In the listing below, the answer starts at the line that has "For every named" and stops after the line that has "[Cliquez ici pour en profiter]"; please repeat that part exactly and nothing more.

→ Records supplied
▶

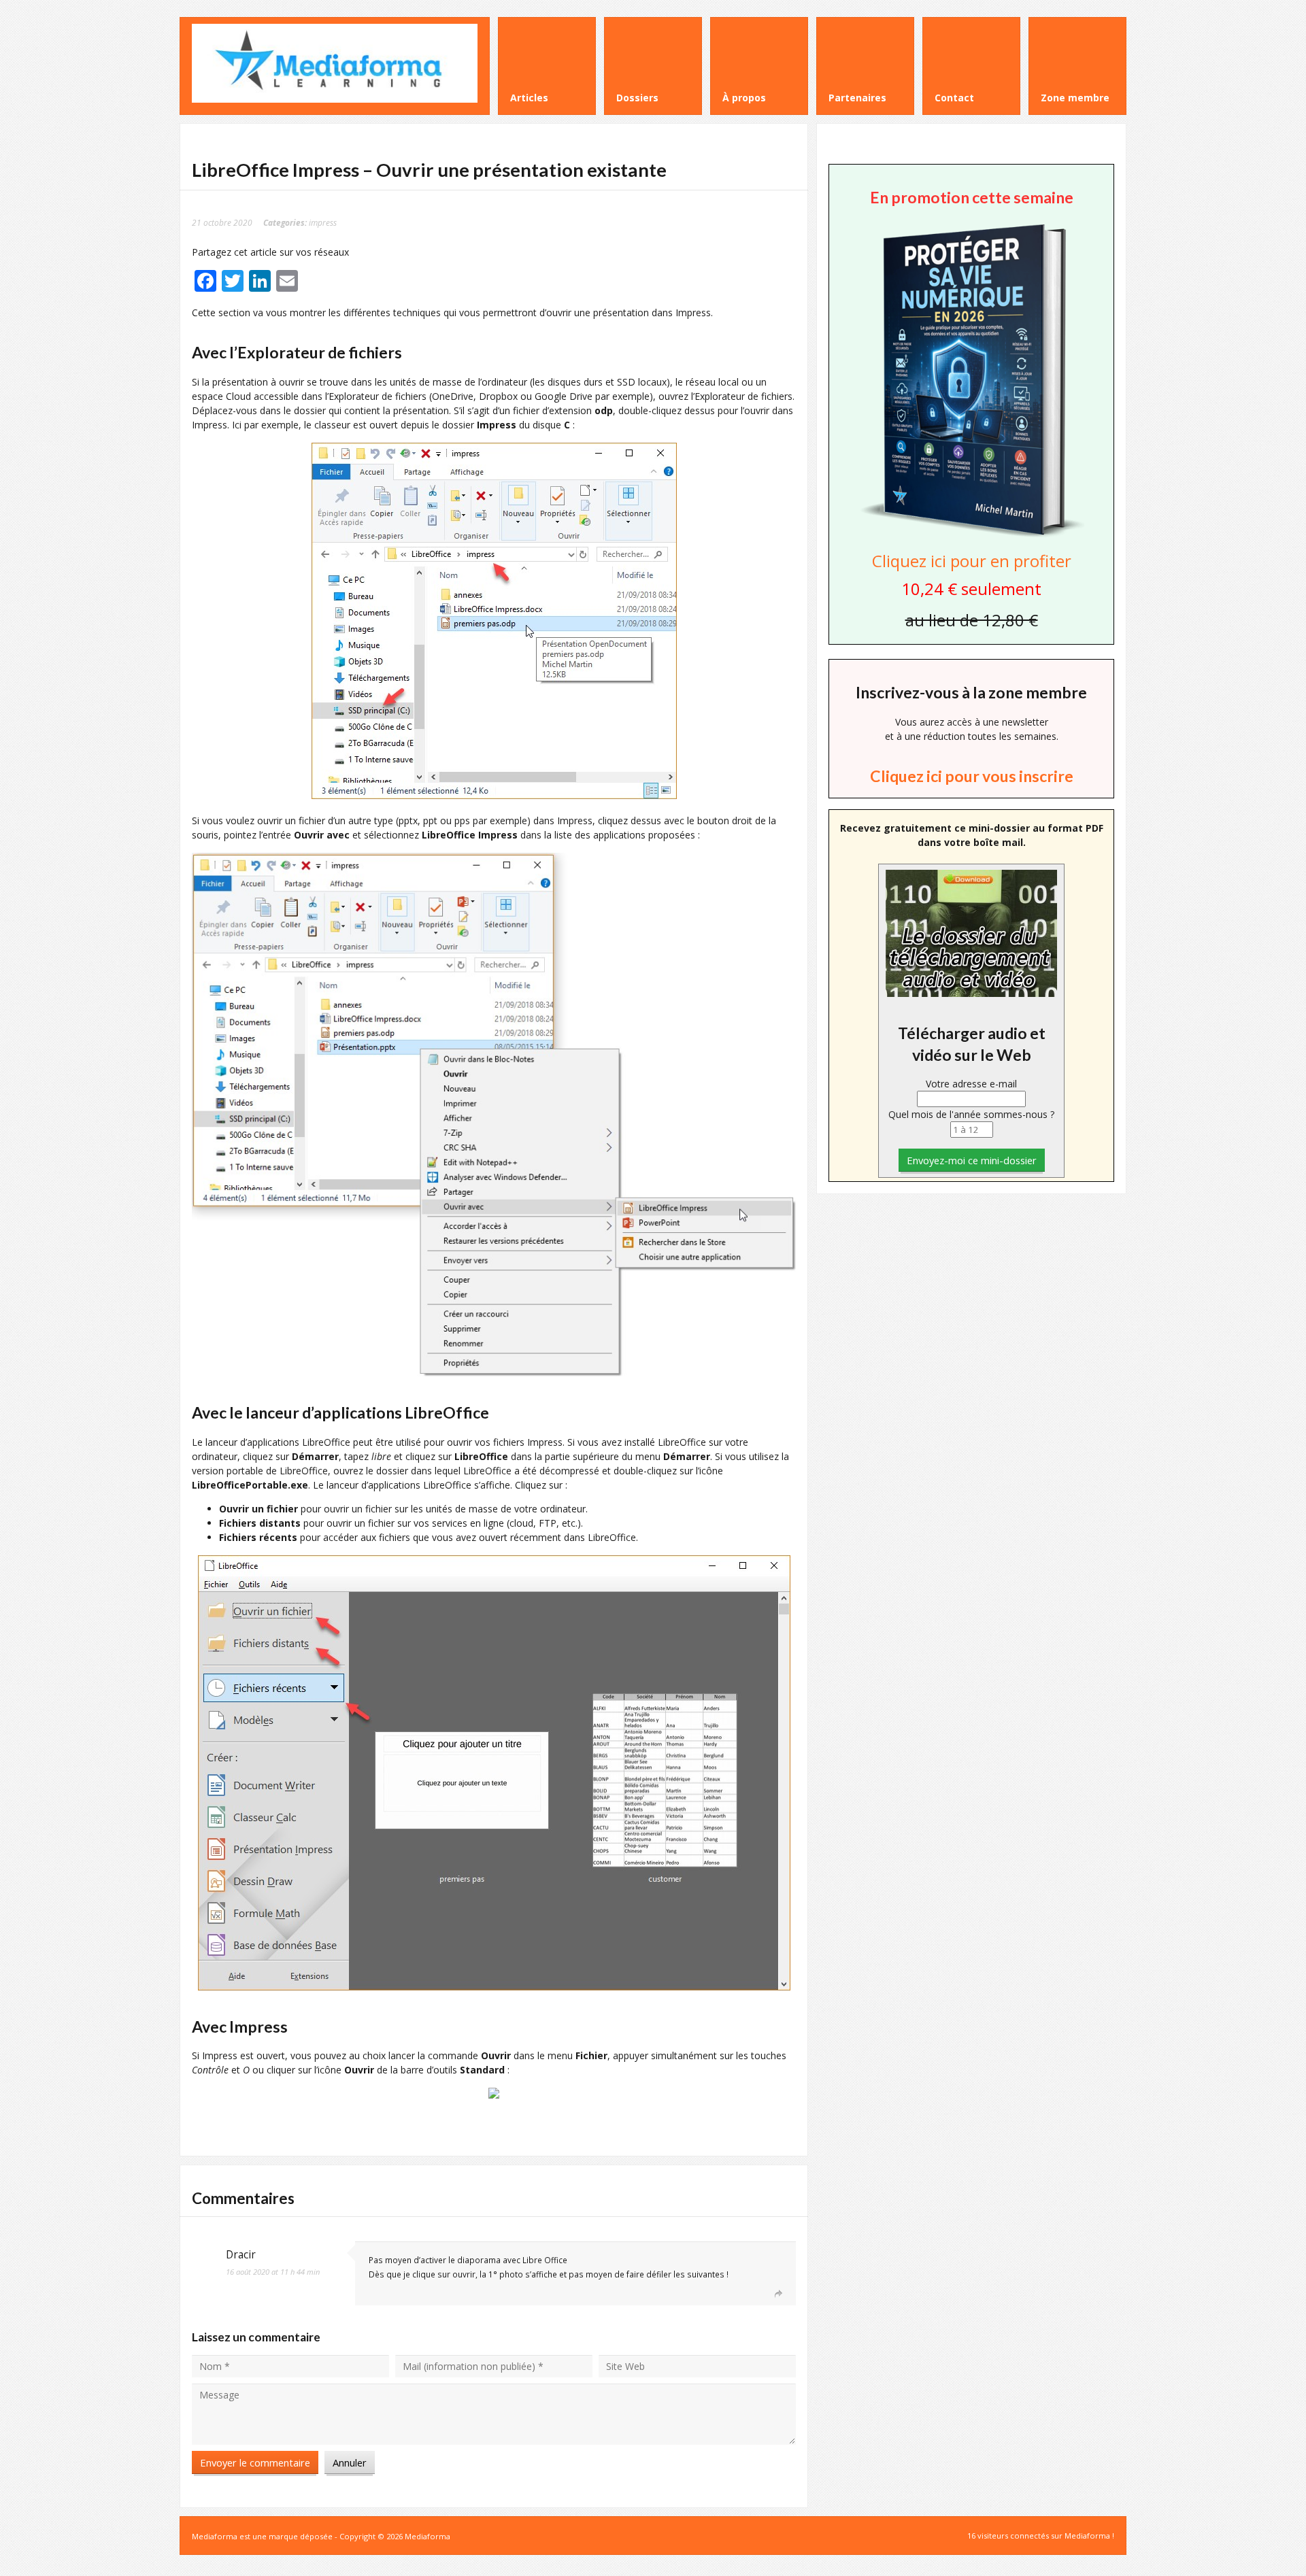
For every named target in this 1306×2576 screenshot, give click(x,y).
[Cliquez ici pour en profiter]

◀
▶

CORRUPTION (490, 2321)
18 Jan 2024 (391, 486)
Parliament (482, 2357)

◀

→ Reply
For every named target in this 1306×2576 screenshot, give click(x,y).
[Cliquez ici pour en profiter]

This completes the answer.